Diagnostics of sintering processes on the basis of PCA and two-level neural network model

The application of chemometrics methods to continuous monitoring and diagnostics of sintering process faults for improving iron-ore sinter quality is considered in the article. The sintering process is among complex multivariate processes. A number of agglomeration process faults have often similar symptoms, resulting in late fault detection by an operator and as a consequence, wrong process control decisions. To support the efficient operative decision making, it is proposed to use the process fault monitoring and diagnostics system. The proposed system uses a two-level neural network (NN) diagnostic model. The high-level neural network is used to localize the process faults whereas their reasons are determined by the low-level neural networks. To reduce essentially the time of HL-NN training and retraining, the task dimension is preliminarily reduced with the principal component analysis method so that the scores obtained from initial data are fed into high-level neural network inputs. The use of principal component analysis allowed detection of sintering process faults with T-2 and Q statistics. Only upon detecting the fault, a NN diagnostic model starts working to determine the fault reason. The system algorithm provides for special measures to prevent the NN from possible loss of the identified fault due to operator's inactivity. To increase the diagnosis depth for controlling fault symptoms that are evident on the sinter cake surface, optical digital cameras are installed and images from them are processed with proposed algorithms on the basis of fuzzy clusterization to take into account uncertainties in the initial information.
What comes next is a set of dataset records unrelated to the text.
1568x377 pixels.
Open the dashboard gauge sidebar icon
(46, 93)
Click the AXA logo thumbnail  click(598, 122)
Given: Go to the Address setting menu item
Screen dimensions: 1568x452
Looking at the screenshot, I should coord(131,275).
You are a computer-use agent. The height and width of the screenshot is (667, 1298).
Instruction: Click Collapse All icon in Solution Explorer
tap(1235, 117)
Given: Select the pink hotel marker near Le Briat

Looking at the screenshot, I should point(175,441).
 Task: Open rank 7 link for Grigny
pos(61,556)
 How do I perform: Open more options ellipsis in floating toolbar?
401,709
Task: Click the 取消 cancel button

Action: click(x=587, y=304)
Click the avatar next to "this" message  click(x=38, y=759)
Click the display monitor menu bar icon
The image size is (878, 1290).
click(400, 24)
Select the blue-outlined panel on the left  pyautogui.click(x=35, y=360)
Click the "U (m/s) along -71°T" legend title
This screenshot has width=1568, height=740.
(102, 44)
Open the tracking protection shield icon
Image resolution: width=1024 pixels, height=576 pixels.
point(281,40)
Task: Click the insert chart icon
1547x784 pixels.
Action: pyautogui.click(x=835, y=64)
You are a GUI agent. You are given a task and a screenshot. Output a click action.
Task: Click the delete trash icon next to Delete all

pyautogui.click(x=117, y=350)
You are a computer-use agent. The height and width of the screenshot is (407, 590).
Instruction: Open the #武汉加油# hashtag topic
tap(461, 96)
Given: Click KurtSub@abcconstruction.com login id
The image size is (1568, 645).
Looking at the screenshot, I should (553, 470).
In the article, the process fault monitoring and diagnostics system of agglomeration process is considered. The proposed system is based on PCA and the two-level artificial neural network model. The high-level network is used for localization of the sintering process faults, while low-level networks identify the causes of these faults. The use of PCA and hierarchical neural network model allowed to reduce significantly the dimension of the networks and to cut the time needed for their retraining.